» **REQUIREMENT**
Begin your transcription at the line containing "Sidlup Corporate (986, 831)" and continue it, word for word, to the final line below. Include only those lines and skip the pictures.

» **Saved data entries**

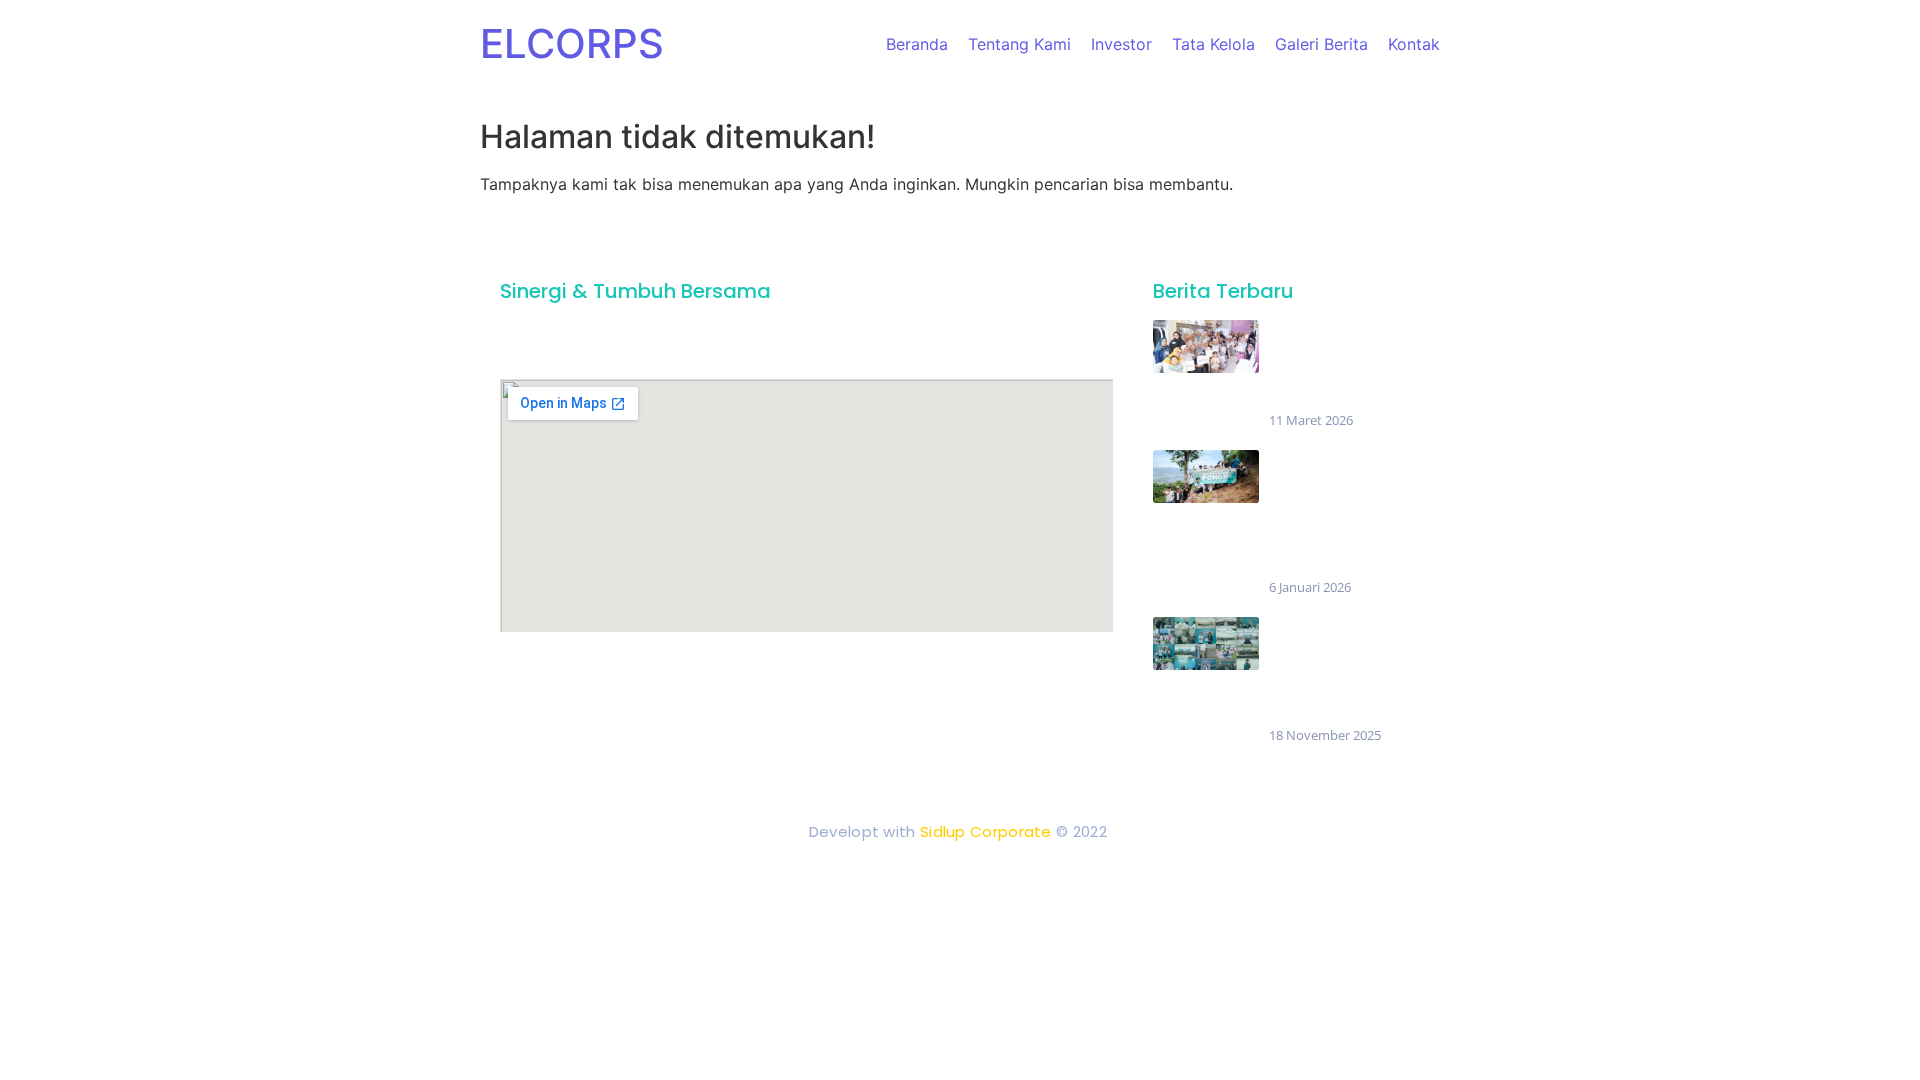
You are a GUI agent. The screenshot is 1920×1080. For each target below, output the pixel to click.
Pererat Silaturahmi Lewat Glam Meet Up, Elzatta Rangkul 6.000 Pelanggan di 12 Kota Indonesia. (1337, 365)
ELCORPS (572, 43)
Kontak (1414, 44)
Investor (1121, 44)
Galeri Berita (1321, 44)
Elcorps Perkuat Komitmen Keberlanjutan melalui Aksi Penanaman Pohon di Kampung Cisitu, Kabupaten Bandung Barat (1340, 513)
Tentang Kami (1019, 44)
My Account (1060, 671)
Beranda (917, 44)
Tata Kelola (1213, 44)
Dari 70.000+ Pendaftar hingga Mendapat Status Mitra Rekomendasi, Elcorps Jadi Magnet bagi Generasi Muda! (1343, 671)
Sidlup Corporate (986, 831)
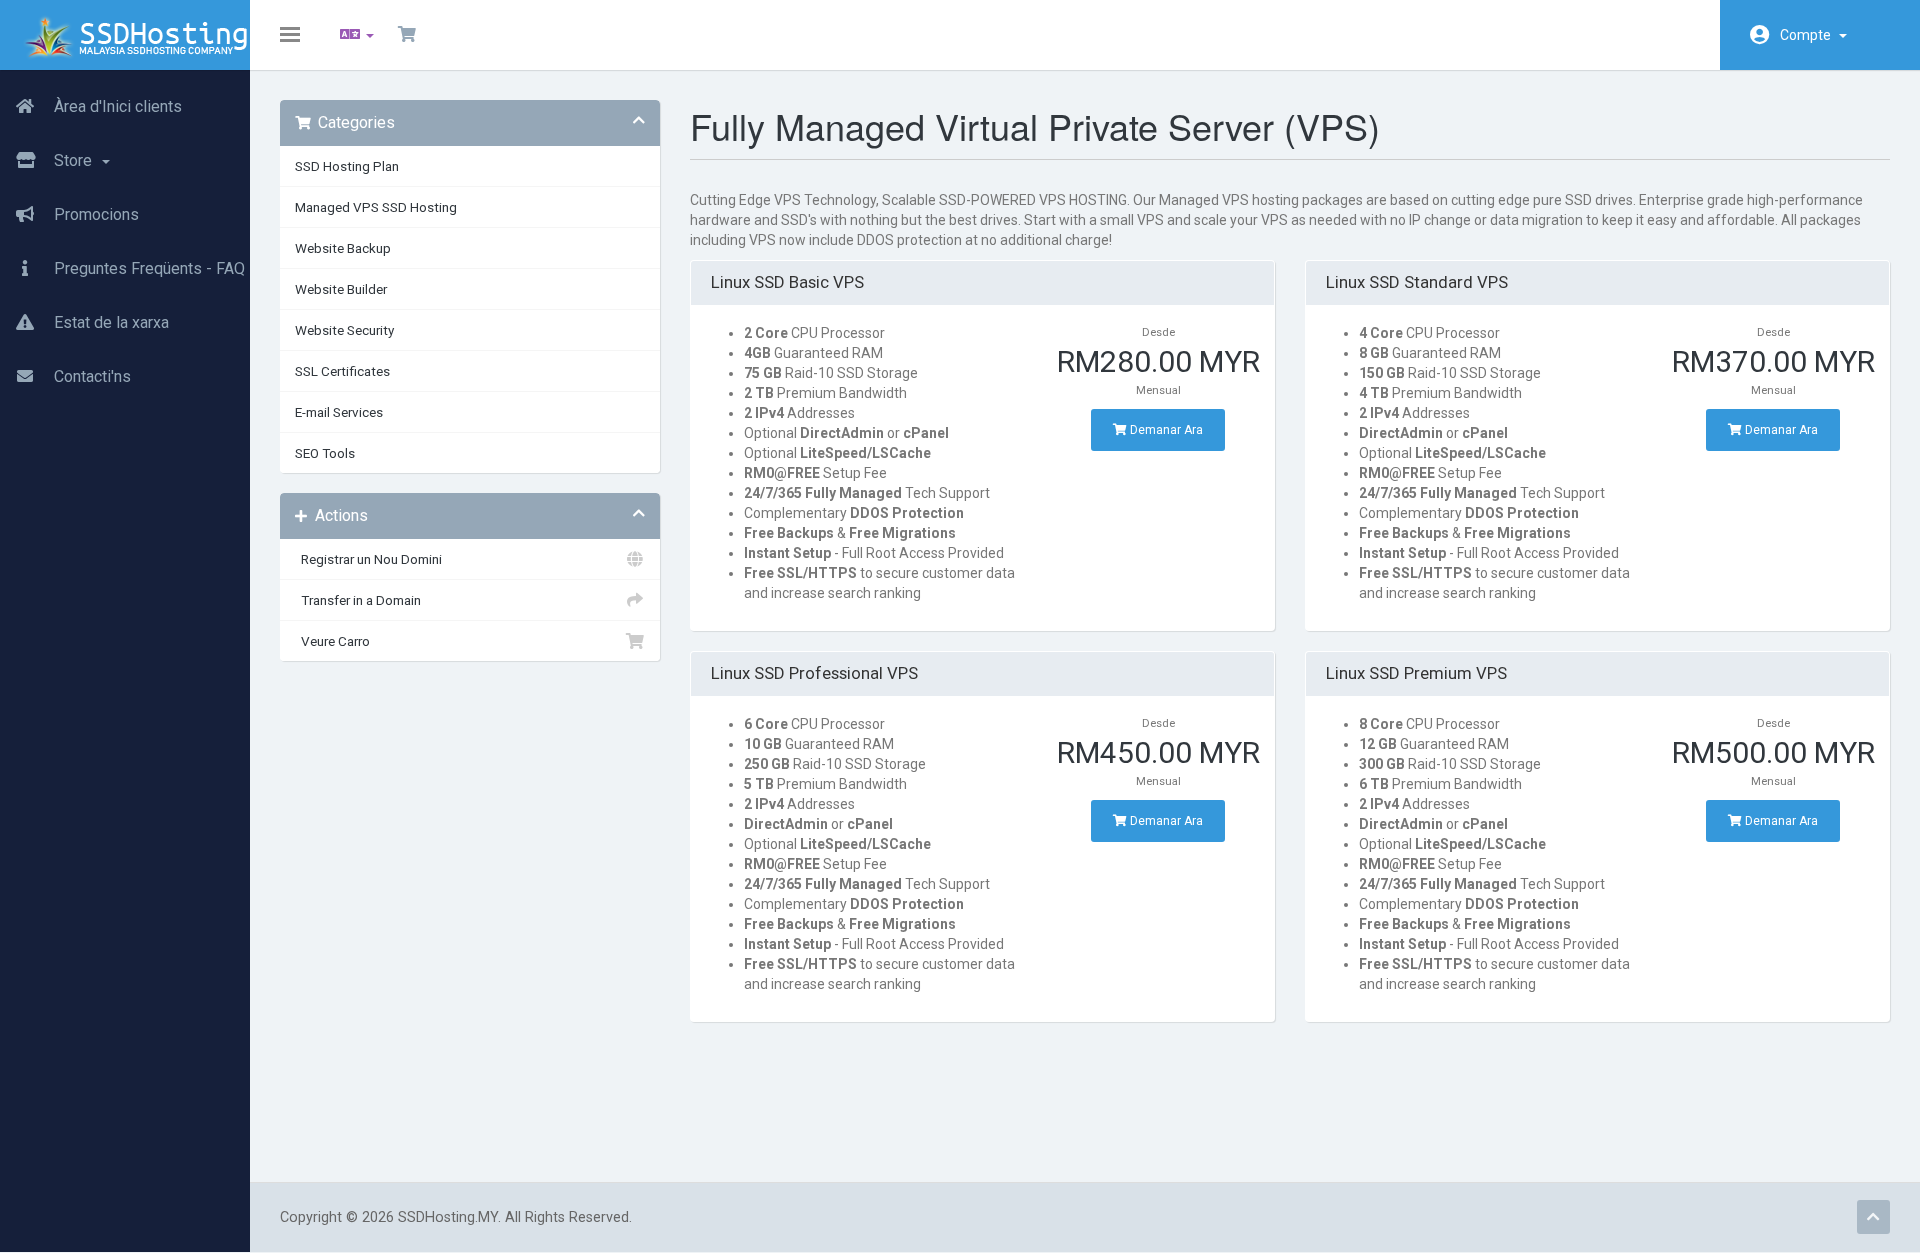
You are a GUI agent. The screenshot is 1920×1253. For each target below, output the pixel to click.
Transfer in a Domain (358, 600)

» **YOUR SOLUTION**
Sidlup Corporate (986, 831)
You are a GUI agent. The screenshot is 1920×1253. For each target below, output the pixel to click.
Transfer in a Domain (358, 600)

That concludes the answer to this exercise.